I've been told how STOOOOPIIIIDDDD I am because I pay for my music.

How are artists to survive if we don't pay them for their work?

Doranna

I believe the general thinking is that such pirating doesn't *matter.* In some cases, there's enough data so an argument could could be mustered--a very limited argument, with limited scope.

On the other hand, in some cases, by exposing works to the Internet, they're considered permanently published by publishers who are no longer interested in acquiring the rights--say, to something out of print.

And on the third hand, both those examples are irrelevant. Stealing is stealing. The control of my works is mine. Other people shouldn't make those decisions for me.

Elizabeth Moon

Agreed on all points. As a writer, I want to control whether, when, and how my work is distributed. I want to be sure that what the reader gets is actually what I wrote, for instance. (When someone scans printed work and then publishes that e-file, it's often not correct--scanners have an inherent error rate, especially when paired with a basic spell checker. In one case "soldiers" turned into "sold hers," leading to sentences like "Twenty sold hers waited in the courtyard...") I have contracts with publishers, and I can't give someone else permission to distribute the same work (my contract forbids that)--not even for, for instance, a Nebula anthology. (Cost me several thousand dollars, making that mistake!)

Artists may survive if they're not paid--those who aren't unemployable for other reasons like (in my case) being too old to get a job except as a Wal-Mart greeter--but they won't produce the stories and music that people claim to want. Some claim that pirating works online doesn't really cost the writers any income...but even if it didn't (and I believe it does, from the number of gloaters who've bragged that I won't get any royalties from them because they don't have to pay for my books), it steals my right to control my own work.

I don't think everyone who downloads a book is a bad person. I do think everyone who puts up work knowing it's got copyright protection--everyone who acts as a broker for pirated work--everyone who defends the practice--is harming those whose work they claim to value.


Doranna

All I can do is go *nod, nod, nod!*

I especially like your points about the brokers and defenders of pirated works, and also about the quality of work that will be available once those of us who used to be paid for it are working as Wal-Mart greeters. And oh, about the quality of the pirated works, and--

Hmm. I guess I could just end up repeated everything you said.

Morgan

The quality of the work--my head hurts just thinking of it. That slush pile--why would anyone read it if there's no chance of finding gold? So that leaves, for the most part, self-published work. Some good, some "well, my mother liked it." Just a guess. I could be missing something.

And I'm thinking sometimes it's hard enough getting your own words published by your publisher. :-P

Doranna

I'm thinking you're not missing much.

> [LISTED RECORDS]
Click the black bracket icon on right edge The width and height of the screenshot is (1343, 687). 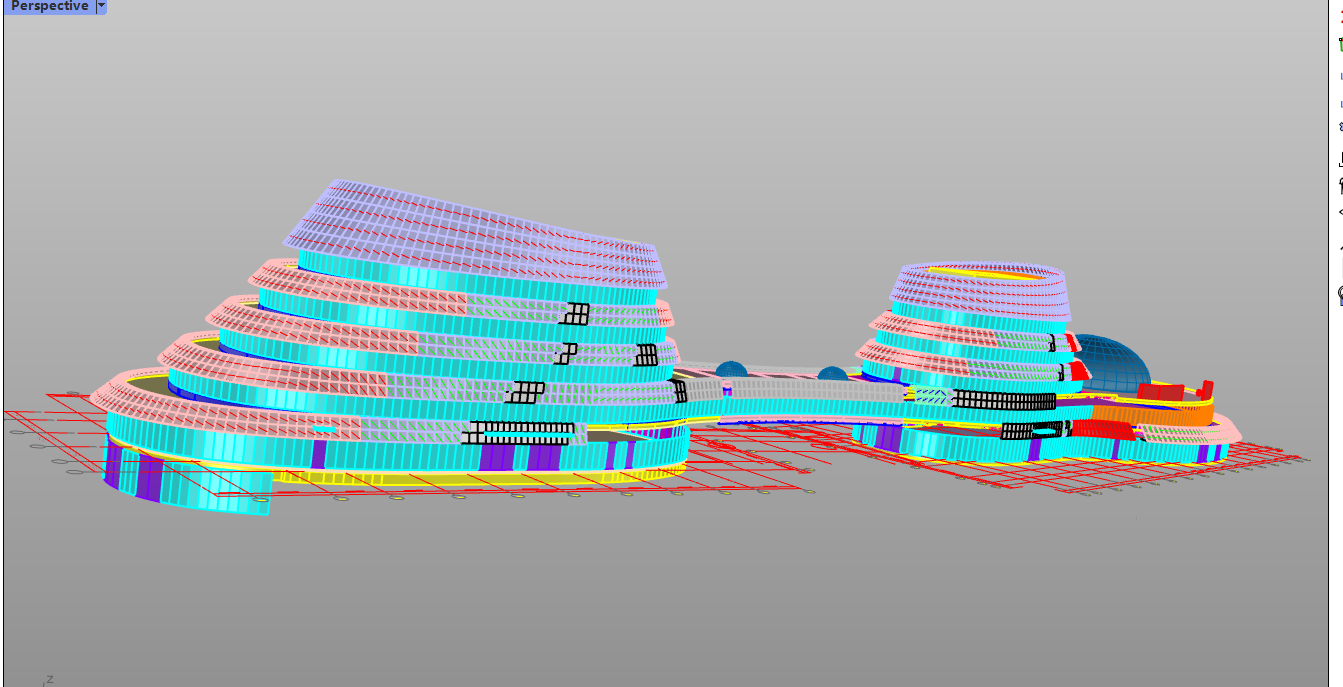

---

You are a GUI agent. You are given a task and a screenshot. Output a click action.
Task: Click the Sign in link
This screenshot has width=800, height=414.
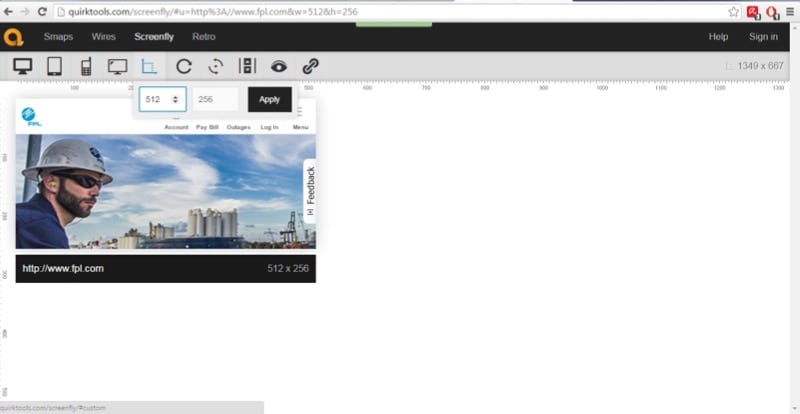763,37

--

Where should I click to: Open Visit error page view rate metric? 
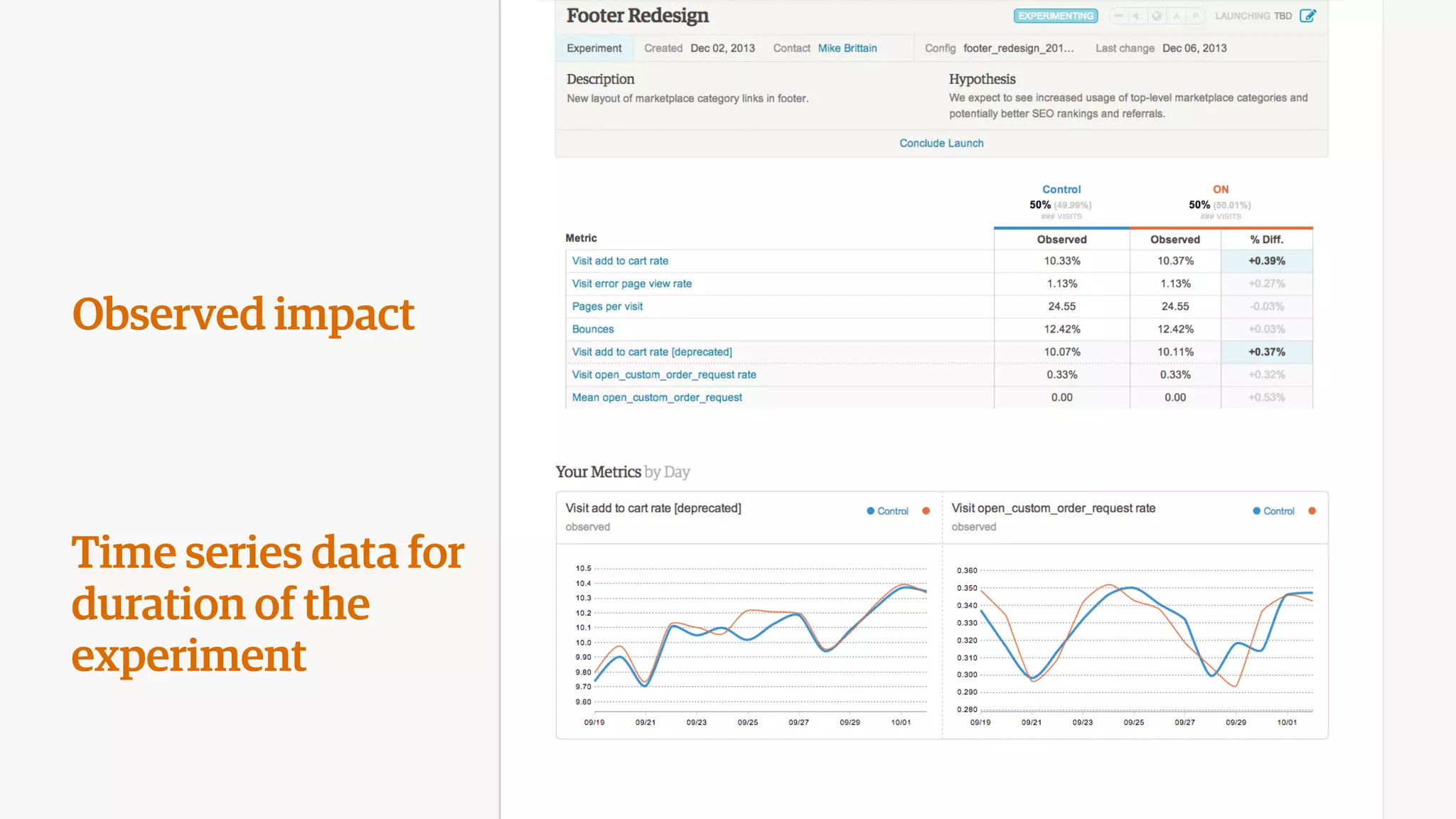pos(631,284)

> [DO THIS] In the discussion about pirated creative work, what did the word "soldiers" turn into in one scanned e-file?

> [THE COMPLETED TASK] It turned into "sold hers."